Department of Math & Stat Webinar: Monday, April 19, 2021 @ 01:00 PM (13:00 hrs KSA Time)

Abstract

Data acquisition for real-world problems, such that seismic events and CO2 sequestration in geological formations, is a time-consuming and expensive process. Yet, the quality of the data is not guaranteed, in advance, for performing features learning in the presence of uncertainties. Bayesian optimal experimental design is a simulations-based approach of generating the most informative data, and appears to be a good rampart against budgetary constraints for the acquisition of data to analyze reliably the uncertainties in real-world problems. In this talk, we present the data goodness criterion and some computational methods for its approximation. We show that using the Laplace approximation to build the biasing distribution in the importance sampling reduce drastically the total computational work. And for experiments modeled by Partial Differential Equations (PDEs), multilevel methods have been proven to reduce the computational complexity.
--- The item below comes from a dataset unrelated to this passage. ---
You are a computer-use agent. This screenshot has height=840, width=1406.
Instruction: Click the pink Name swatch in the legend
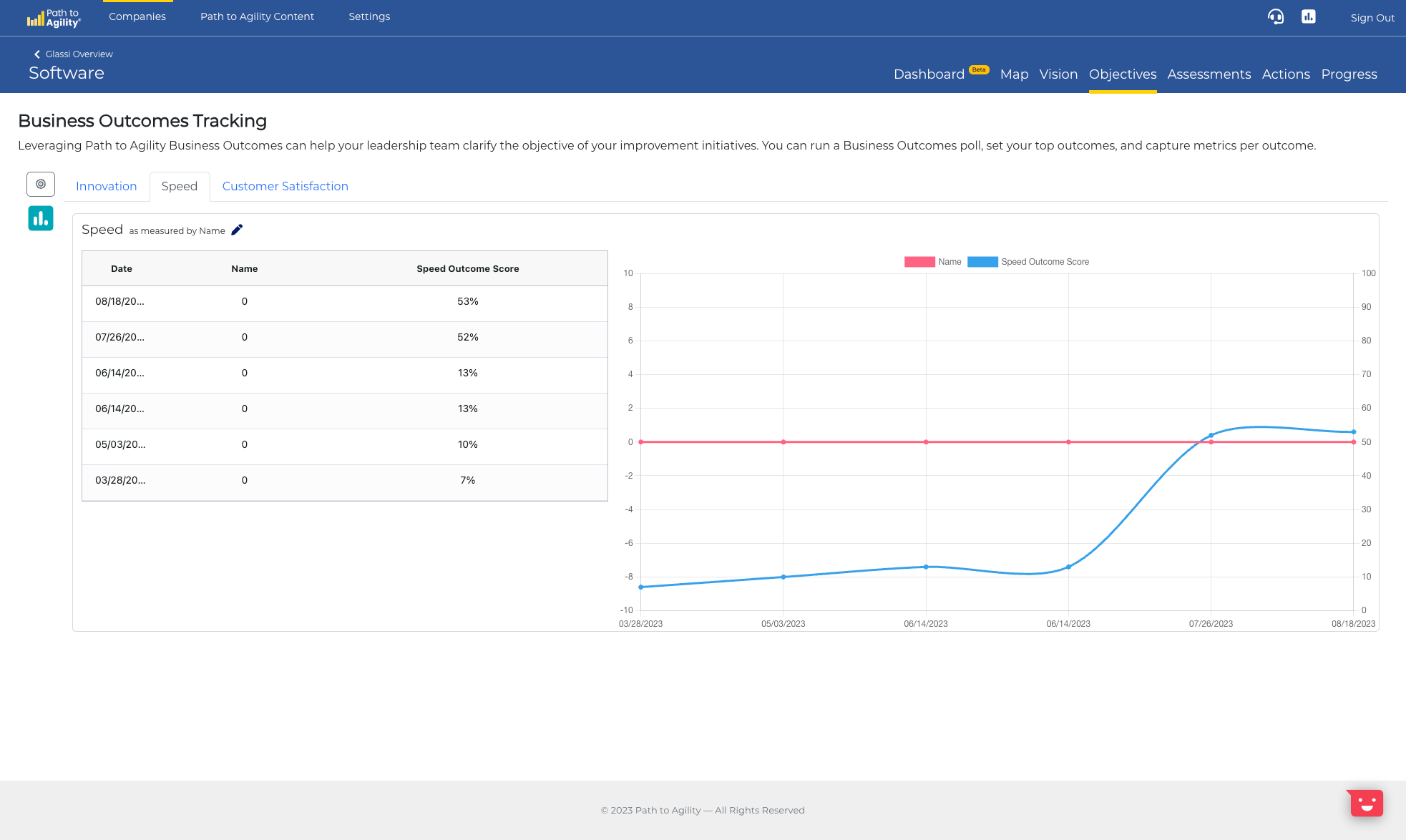coord(919,262)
The optimization process consists then in combining those methods with gradient-based approaches for the search of the best design setup. We present numerical results for a CO2 sequestration problem with leakage risk assessment, and an electrical impedance tomography problem for laminated materials. 

Keywords:

Laplace approximation, Kullback-Leibler divergence, Importance sampling, Parameter learning, Monte Carlo methods, CO2 sequestration, stochastic optimization.